**Given instruction 1:** In the workshop notes, what position does John Meyer hold?
**Given instruction 2:** Write out the passage of the workshop notes from "John Meyer, Director" up to and including "bistable color displays.".

Chameleon Federation Notes

I just returned from the Chameleon Federation's 2007 Digital Publishing Workshop and Community Meeting where a group of 45+ academics (from around the world) and corporate researchers from HP Labs spent the week presenting research, engaging in group discussions, and networking.

Interesting Tidbits from the Meeting

David Blakesley an associate professor of English and director of professional writing at Purdue University runs Parlor Press a small publishing business. David is taking advantage of web-enabled print on demand technology and eBook to produce and distribute scholarly works.

Jim Vanides is responsible for HP's philanthropic grants to faculty in colleges and universities around the world. He is interested in applications of technology in the classroom (specifically the Tablet PCs). Jim has a blog on Teaching, Learning, & Technology in Higher Education and wrote up his thoughts on the Chameleon Federation meeting.

I had the opportunity to sit at the same dinner table as David and Jim on one of the evenings and we had some interesting discussions on the new opportunities being created by the emergence of web-enbaled print.

HP is doing some cool things with web-to-print (printing stuff from the web). They are building a tool set that enables users to mange what elements of a web page are printed (removing ads or other ink consuming objects). Its acquisition of Tabblo will provide some the enabling technology.

John Meyer, Director of the Digital Printing and Imaging Lab at HP Labs ended the event with a presentation on the history of printing at HP and where they are going. Some interesting points from his presentation was that HP had no idea what people would do with HP's ink jet printers when they were were first released. They went on to sell millions of printers.

John also provided some insight into new technology being developed by HP including embedded color control systems (spectrophotometers integrated into the printer), scalable printheads that uses an array of ink nozzles to deliver ink to the substrate and printed bistable color displays.

**Supplied material:**
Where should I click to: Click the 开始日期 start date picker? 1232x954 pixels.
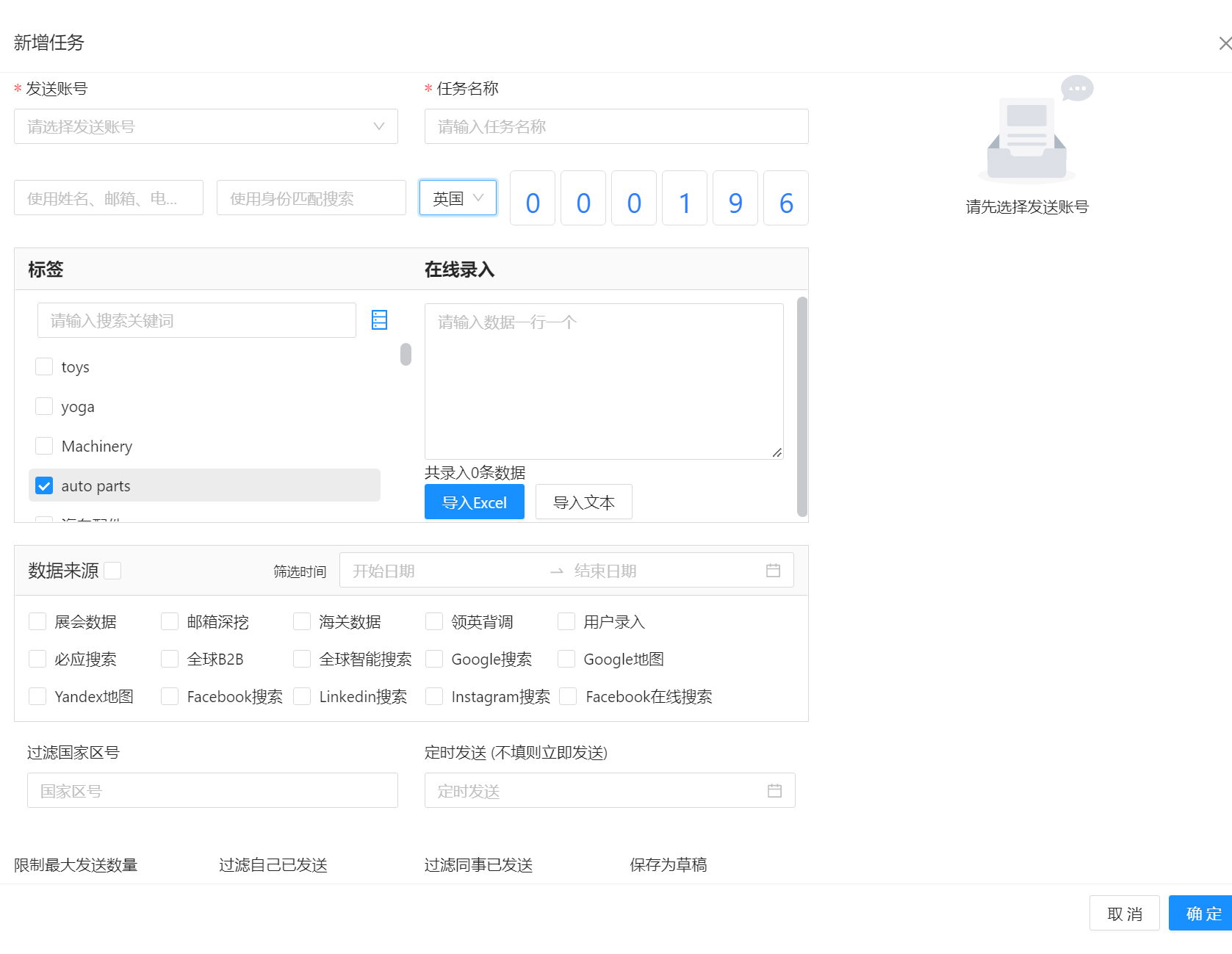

**Written reply 1:** He is Director of the Digital Printing and Imaging Lab at HP Labs.

**Written reply 2:**
John Meyer, Director of the Digital Printing and Imaging Lab at HP Labs ended the event with a presentation on the history of printing at HP and where they are going. Some interesting points from his presentation was that HP had no idea what people would do with HP's ink jet printers when they were were first released. They went on to sell millions of printers.

John also provided some insight into new technology being developed by HP including embedded color control systems (spectrophotometers integrated into the printer), scalable printheads that uses an array of ink nozzles to deliver ink to the substrate and printed bistable color displays.